- RECORDS PROVIDED:
-- START --

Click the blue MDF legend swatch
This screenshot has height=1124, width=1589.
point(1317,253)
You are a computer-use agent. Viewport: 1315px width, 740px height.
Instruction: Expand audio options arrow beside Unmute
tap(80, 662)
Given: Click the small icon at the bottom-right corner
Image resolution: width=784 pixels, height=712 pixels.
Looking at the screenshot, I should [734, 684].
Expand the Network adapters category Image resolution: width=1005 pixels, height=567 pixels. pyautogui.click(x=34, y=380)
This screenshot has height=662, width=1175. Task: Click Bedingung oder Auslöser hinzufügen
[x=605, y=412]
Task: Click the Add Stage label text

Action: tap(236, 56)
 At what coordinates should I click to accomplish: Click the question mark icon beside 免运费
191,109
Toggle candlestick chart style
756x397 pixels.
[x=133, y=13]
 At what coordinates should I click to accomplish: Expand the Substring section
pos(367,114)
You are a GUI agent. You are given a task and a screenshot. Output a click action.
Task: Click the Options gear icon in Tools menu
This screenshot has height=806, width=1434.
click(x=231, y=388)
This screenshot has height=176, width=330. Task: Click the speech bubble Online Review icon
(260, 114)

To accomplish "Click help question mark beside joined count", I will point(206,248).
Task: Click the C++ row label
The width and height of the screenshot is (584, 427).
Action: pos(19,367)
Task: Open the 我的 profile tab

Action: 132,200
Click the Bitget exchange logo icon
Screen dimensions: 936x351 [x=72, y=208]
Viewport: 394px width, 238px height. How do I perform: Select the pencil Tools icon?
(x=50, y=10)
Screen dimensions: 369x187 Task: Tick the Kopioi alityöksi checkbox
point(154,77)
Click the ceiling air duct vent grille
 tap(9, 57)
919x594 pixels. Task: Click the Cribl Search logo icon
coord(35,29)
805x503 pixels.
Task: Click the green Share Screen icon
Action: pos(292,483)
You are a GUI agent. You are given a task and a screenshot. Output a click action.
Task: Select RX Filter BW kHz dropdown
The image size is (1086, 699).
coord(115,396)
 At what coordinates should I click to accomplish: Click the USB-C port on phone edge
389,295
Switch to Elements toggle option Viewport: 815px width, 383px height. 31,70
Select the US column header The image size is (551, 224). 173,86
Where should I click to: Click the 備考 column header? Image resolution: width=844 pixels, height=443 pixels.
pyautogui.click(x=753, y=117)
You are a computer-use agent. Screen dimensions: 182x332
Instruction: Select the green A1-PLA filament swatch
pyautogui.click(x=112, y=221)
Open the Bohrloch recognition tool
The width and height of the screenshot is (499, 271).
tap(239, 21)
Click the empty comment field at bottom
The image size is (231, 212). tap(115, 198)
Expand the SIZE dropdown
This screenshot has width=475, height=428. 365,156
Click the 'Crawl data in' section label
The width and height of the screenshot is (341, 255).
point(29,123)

-- END --

- SET EXERCISE: Please format everything from the line containing "Expand the Network" down to the line containing "Action: tap(236, 56)" as a JSON list of strings, one string per line, with blank lines left out.

- TASK OUTPUT:
[
  "Expand the Network adapters category Image resolution: width=1005 pixels, height=567 pixels. pyautogui.click(x=34, y=380)",
  "This screenshot has height=662, width=1175. Task: Click Bedingung oder Auslöser hinzufügen",
  "[x=605, y=412]",
  "Task: Click the Add Stage label text",
  "Action: tap(236, 56)"
]